Requirement: Output the part of the records that opens with the line containing "Given: Click the back navigation arrow" and runs through the end of the records, both ends included, repeating it verbatim. Leave the pictures out of your answer.

Entries for locating text and elements:
◇ ◇ ◇ ◇
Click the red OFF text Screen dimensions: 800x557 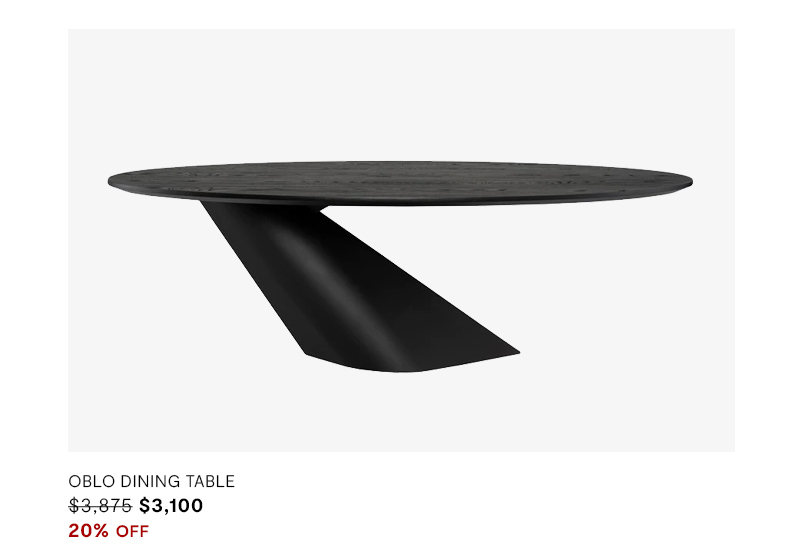coord(133,531)
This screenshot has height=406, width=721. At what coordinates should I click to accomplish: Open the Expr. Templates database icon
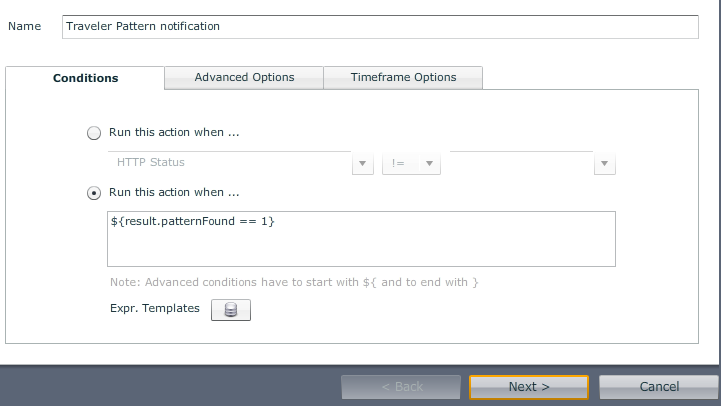coord(231,310)
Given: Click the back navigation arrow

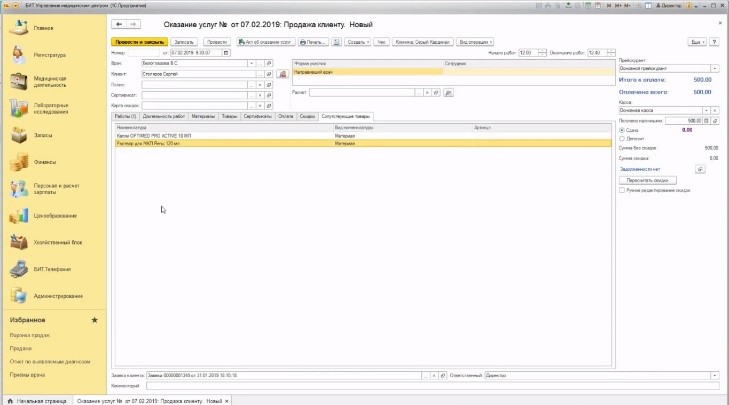Looking at the screenshot, I should 119,23.
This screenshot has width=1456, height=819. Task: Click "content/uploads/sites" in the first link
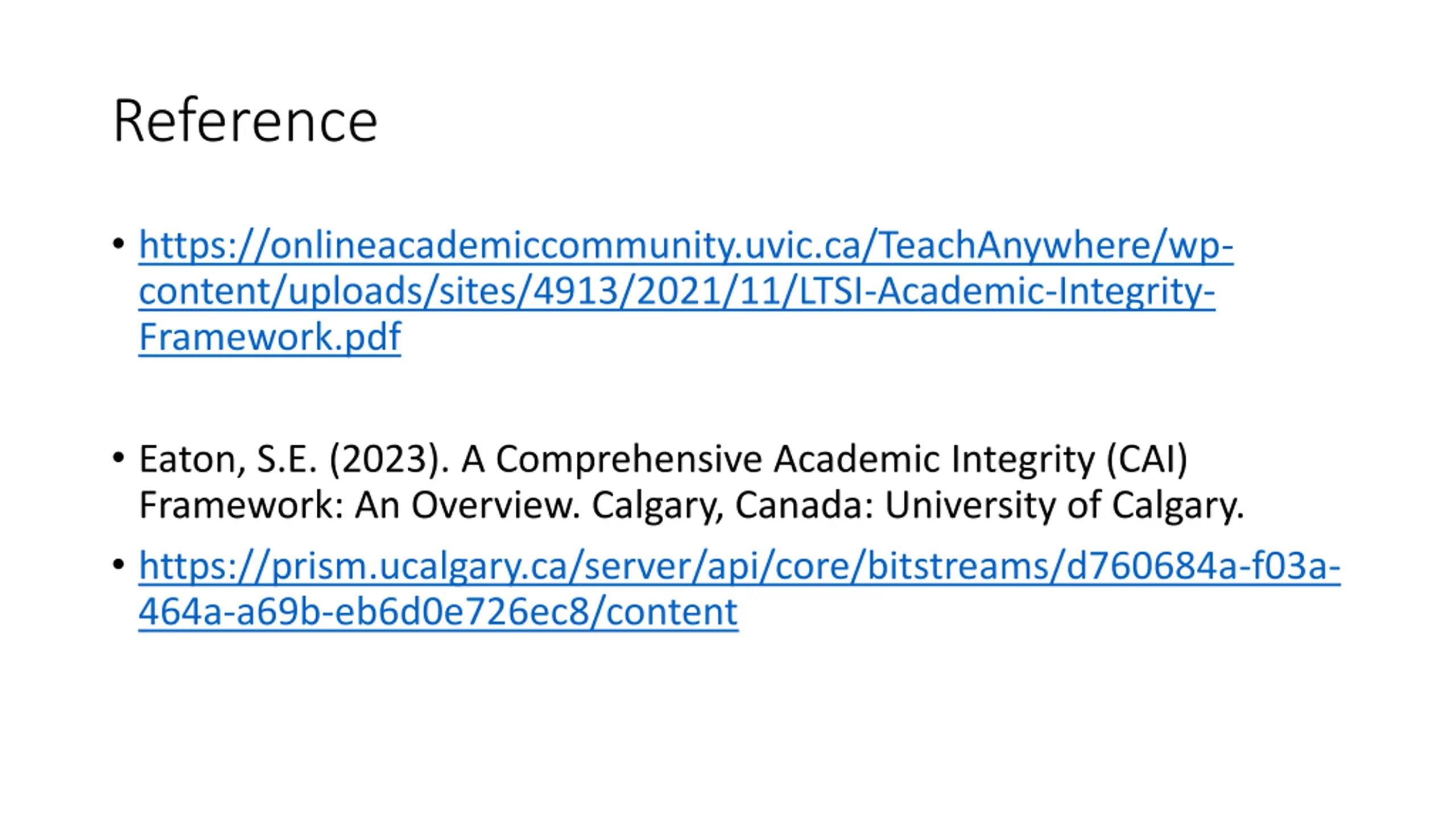[331, 291]
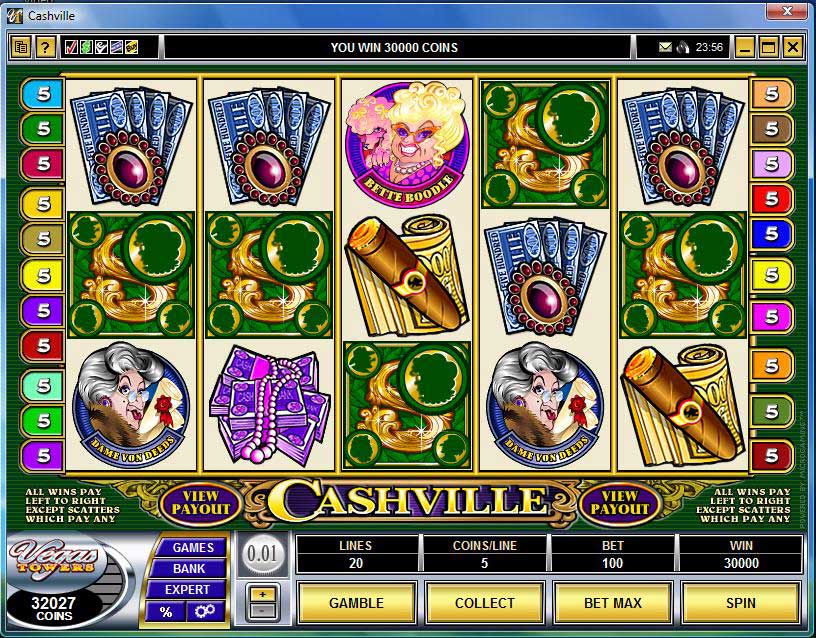The width and height of the screenshot is (816, 638).
Task: Decrease coin size with minus button
Action: click(x=262, y=609)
◇ ◇ ◇ ◇
Answer for this exercise:
Given: Click the back navigation arrow

Looking at the screenshot, I should 119,23.
This screenshot has width=1456, height=819. Task: Click "content/uploads/sites" in the first link
[331, 291]
The width and height of the screenshot is (816, 638).
Task: Decrease coin size with minus button
Action: click(x=262, y=609)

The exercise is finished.